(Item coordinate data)
━━━━━━━━━━━━━━━━━━━━━━━━━━━━━━
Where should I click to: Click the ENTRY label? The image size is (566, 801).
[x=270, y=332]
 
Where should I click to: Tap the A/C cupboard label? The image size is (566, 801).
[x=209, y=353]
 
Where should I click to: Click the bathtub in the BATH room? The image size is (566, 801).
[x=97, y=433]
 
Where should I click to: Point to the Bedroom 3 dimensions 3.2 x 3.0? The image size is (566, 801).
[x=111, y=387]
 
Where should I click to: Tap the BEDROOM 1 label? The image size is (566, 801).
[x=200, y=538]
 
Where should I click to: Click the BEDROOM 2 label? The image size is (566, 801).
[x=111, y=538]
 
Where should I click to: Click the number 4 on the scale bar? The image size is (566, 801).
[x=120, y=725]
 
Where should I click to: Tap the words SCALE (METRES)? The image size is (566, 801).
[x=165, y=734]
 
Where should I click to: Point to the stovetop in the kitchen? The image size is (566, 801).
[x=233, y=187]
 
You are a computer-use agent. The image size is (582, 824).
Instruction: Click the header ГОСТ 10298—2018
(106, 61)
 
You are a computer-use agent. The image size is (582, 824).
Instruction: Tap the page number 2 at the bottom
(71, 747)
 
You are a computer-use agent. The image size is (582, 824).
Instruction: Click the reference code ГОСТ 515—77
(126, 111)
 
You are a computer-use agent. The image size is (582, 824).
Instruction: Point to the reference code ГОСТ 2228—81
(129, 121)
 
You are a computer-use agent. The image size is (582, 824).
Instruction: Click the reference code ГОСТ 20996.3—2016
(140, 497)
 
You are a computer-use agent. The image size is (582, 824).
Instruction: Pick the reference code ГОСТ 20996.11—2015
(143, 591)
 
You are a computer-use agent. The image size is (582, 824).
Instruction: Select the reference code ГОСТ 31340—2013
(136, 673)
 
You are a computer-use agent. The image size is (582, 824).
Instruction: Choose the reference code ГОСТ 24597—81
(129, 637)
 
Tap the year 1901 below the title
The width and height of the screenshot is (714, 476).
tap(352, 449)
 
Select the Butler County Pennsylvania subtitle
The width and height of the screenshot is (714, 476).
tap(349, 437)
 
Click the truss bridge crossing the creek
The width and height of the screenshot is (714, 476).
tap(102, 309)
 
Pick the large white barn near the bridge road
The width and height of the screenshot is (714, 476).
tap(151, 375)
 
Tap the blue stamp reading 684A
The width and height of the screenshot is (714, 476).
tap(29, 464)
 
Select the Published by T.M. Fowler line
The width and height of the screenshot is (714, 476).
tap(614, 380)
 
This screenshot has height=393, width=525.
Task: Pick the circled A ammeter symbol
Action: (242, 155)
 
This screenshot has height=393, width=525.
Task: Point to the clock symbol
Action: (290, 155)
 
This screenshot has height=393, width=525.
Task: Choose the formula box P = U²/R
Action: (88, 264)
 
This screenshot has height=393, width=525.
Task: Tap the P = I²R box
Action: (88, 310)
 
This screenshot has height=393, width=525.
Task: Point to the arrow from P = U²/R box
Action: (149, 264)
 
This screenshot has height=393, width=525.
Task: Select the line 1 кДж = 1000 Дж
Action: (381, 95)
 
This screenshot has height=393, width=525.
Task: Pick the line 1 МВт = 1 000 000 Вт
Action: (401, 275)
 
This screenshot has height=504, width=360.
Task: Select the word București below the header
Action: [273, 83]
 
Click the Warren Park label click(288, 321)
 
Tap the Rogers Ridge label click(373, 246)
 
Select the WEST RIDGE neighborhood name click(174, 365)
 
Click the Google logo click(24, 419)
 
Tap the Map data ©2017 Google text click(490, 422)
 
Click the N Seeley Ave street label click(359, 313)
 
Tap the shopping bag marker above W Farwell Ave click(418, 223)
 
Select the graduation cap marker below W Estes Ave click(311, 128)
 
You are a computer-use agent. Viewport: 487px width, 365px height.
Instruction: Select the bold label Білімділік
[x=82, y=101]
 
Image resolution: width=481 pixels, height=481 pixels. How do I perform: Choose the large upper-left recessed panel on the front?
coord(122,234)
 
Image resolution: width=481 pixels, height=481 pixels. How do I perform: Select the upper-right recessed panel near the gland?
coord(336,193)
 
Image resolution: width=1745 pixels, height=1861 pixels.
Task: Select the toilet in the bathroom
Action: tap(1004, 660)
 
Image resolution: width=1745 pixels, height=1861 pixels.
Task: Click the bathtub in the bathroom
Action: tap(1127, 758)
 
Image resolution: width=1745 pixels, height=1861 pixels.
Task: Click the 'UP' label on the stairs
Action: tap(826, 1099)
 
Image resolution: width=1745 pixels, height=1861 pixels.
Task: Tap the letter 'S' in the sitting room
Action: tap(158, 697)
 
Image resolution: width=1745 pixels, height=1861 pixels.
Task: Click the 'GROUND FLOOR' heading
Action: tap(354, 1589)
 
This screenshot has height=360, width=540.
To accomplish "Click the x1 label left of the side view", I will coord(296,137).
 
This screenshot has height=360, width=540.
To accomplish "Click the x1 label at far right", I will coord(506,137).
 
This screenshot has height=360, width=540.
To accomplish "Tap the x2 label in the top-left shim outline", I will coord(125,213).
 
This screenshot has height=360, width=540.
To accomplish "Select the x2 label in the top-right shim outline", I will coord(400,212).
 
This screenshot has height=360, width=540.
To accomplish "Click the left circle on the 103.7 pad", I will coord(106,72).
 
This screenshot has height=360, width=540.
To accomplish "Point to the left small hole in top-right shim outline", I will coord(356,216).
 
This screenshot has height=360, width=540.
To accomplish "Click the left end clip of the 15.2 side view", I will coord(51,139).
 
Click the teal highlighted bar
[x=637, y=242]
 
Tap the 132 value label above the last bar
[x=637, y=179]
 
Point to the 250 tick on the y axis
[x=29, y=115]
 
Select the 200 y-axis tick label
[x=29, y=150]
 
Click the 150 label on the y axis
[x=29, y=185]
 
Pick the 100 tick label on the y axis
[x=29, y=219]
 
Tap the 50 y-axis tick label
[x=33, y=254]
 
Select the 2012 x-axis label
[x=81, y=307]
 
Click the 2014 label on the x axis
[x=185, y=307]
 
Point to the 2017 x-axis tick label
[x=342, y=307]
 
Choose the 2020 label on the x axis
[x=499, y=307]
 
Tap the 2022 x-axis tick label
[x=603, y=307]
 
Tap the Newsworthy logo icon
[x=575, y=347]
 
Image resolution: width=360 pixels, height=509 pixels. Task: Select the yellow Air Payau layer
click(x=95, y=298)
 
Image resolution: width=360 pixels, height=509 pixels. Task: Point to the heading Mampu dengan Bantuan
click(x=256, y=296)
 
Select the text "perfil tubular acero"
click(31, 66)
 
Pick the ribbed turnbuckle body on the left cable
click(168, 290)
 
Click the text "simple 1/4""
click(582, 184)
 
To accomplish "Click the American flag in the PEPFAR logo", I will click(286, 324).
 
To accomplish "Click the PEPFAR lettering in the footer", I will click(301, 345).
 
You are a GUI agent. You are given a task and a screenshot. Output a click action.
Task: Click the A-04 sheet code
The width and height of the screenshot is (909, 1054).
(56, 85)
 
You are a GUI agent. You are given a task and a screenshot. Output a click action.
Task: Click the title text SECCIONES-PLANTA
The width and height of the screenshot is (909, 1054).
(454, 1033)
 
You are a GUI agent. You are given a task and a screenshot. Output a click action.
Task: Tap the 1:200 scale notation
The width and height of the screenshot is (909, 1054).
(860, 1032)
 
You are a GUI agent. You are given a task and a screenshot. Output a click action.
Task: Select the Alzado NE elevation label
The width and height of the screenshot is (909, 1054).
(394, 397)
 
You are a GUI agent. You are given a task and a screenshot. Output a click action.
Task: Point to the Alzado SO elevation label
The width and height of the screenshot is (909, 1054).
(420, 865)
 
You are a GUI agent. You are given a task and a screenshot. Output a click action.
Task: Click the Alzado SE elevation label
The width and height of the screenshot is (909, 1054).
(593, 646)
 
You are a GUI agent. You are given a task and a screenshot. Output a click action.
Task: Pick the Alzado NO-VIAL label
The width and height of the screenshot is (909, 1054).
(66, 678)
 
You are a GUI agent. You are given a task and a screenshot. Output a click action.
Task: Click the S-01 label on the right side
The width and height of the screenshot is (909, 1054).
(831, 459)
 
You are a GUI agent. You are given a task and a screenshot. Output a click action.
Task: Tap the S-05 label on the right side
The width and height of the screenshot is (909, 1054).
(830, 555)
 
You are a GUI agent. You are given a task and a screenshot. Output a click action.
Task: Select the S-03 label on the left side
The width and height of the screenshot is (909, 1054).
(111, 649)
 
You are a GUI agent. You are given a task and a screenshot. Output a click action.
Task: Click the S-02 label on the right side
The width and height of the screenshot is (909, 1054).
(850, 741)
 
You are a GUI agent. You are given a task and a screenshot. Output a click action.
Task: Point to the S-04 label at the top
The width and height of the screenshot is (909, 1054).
━━━━━━━━━━━━━━━━━━━━━━━━━━━━━━
PROBLEM REQUIREMENTS: Edit the lines between the one holding "Click the truss bridge crossing the creek" and the one holding "Action: (242, 155)", inclusive, by putting "red barn" in place of "white barn" and leaving everything else unchanged. Return only those lines.

OUTPUT:
Click the truss bridge crossing the creek
The width and height of the screenshot is (714, 476).
tap(102, 309)
 
Pick the large red barn near the bridge road
The width and height of the screenshot is (714, 476).
tap(151, 375)
 
Tap the blue stamp reading 684A
The width and height of the screenshot is (714, 476).
tap(29, 464)
 
Select the Published by T.M. Fowler line
The width and height of the screenshot is (714, 476).
tap(614, 380)
 
This screenshot has height=393, width=525.
Task: Pick the circled A ammeter symbol
Action: (242, 155)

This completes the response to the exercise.